-- Begin Document section --

Law & Principles
Ray Carter | August 22, 2022
Tribes reverse course from their prior McGirt arguments
Ray Carter
In its 2020 McGirt v. Oklahoma opinion, the U.S. Supreme Court found that because Congress never passed legislation explicitly eliminating certain Indian reservations, those reservations still exist as Indian country in Oklahoma today for purposes of the federal Major Crimes Act (MCA).
Now several tribes that celebrated the McGirt ruling are effectively doing a 180-degree pivot by urging federal judges to rule that an 1898 law impacting Oklahoma reservations is no longer in effect. The tribes are making that argument even though that 1898 law was never explicitly repealed by Congress and any implicit repeal of the law was based on the elimination of Oklahoma reservations that McGirt found never occurred.
Among other things, the outcome of the court battle will determine if Oklahoma municipalities in most of eastern Oklahoma can issue speeding tickets to American Indian drivers. (Notably, most of Tulsa technically lies within two of the McGirt reservations.)

-- End Document section --
-- Begin Data section --

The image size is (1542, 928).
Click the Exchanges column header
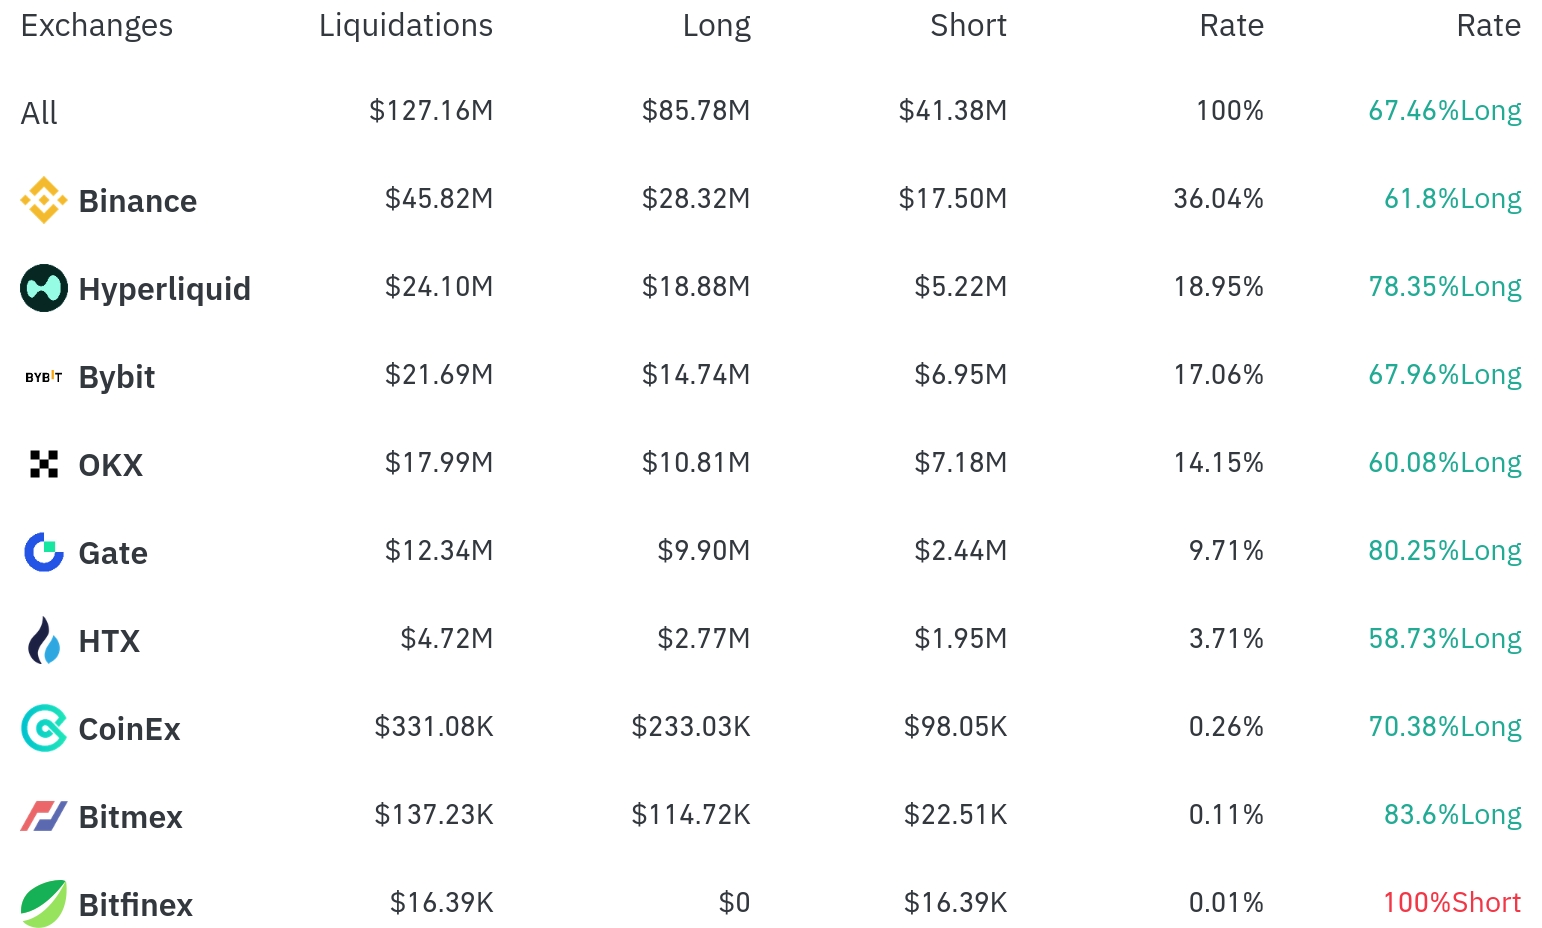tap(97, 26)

-- End Data section --

◆ Requests ◆
[1] Please reproduce the passage from the article on the McGirt ruling, starting with "Now several tribes" and going on through "found never occurred.".
[2] Summarize the article on the McGirt ruling in two sentences.
[3] According to the article on the McGirt ruling, how much of Tulsa lies within the McGirt reservations?

◆ Answers per task ◆
[1]
Now several tribes that celebrated the McGirt ruling are effectively doing a 180-degree pivot by urging federal judges to rule that an 1898 law impacting Oklahoma reservations is no longer in effect. The tribes are making that argument even though that 1898 law was never explicitly repealed by Congress and any implicit repeal of the law was based on the elimination of Oklahoma reservations that McGirt found never occurred.

[2] In McGirt v. Oklahoma, the U.S. Supreme Court held in 2020 that certain reservations still exist as Indian country in Oklahoma for purposes of the federal Major Crimes Act, because Congress never explicitly eliminated them. Several tribes that celebrated that ruling are now urging federal judges to find that an 1898 law affecting Oklahoma reservations is no longer in effect, a fight that will decide whether municipalities in most of eastern Oklahoma can issue speeding tickets to American Indian drivers.

[3] Most of Tulsa technically lies within two of the McGirt reservations.